* **Work item**
Look through the entries below and report every line that has "height".

Stored data entries
----------------

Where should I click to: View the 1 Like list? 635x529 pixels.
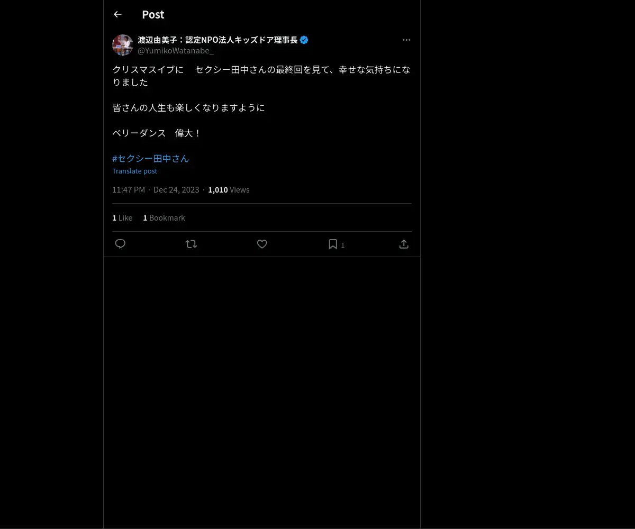tap(122, 217)
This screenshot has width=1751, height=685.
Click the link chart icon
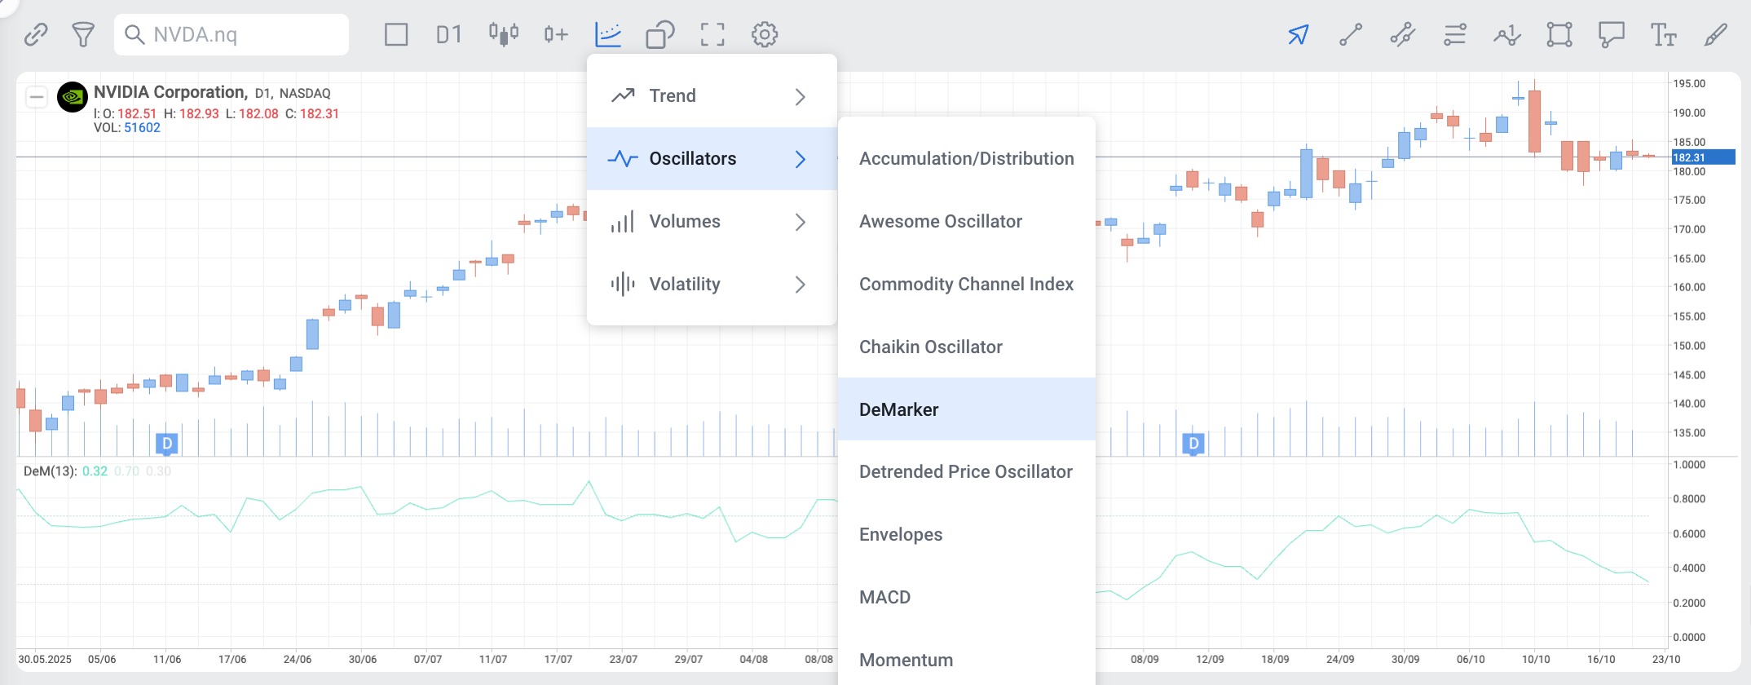[x=36, y=34]
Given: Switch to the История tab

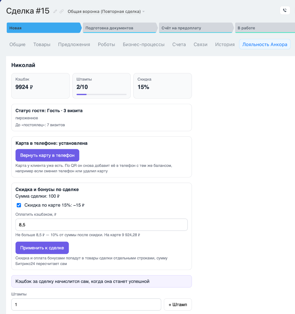Looking at the screenshot, I should tap(225, 45).
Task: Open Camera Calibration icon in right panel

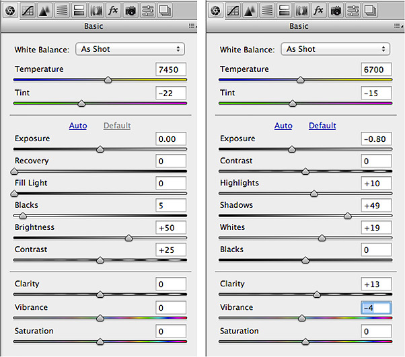Action: [335, 10]
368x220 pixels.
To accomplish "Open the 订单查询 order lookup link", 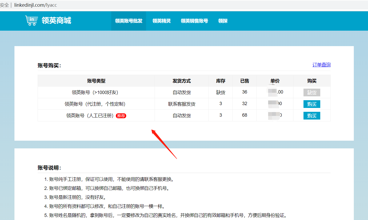I will pyautogui.click(x=321, y=65).
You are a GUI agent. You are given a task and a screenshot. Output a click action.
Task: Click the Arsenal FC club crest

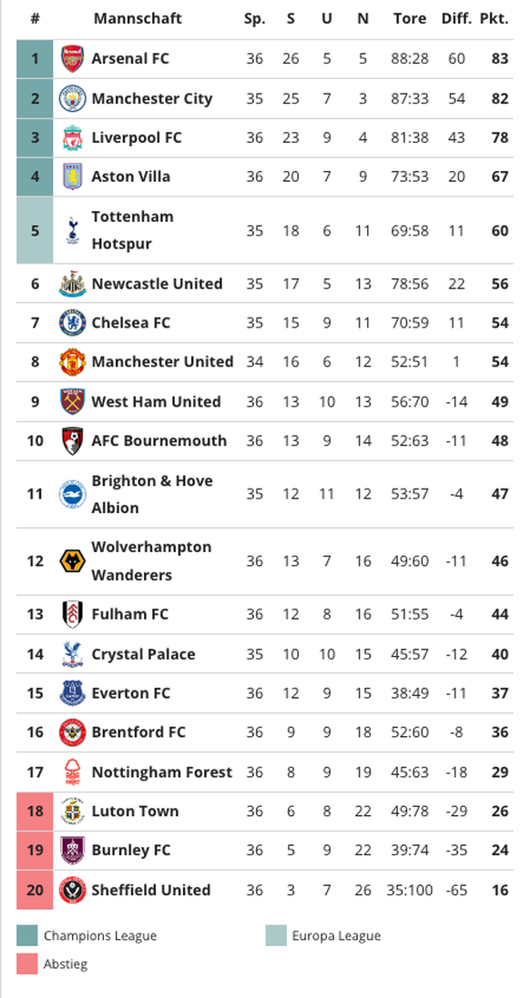[x=72, y=58]
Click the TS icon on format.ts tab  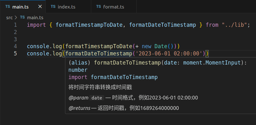pos(98,7)
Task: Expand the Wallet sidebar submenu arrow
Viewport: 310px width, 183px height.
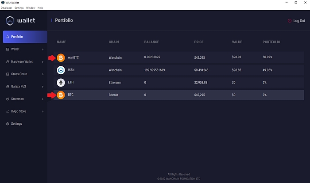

----------------

* **Answer**
This screenshot has width=1751, height=685.
Viewport: 310px width, 183px height.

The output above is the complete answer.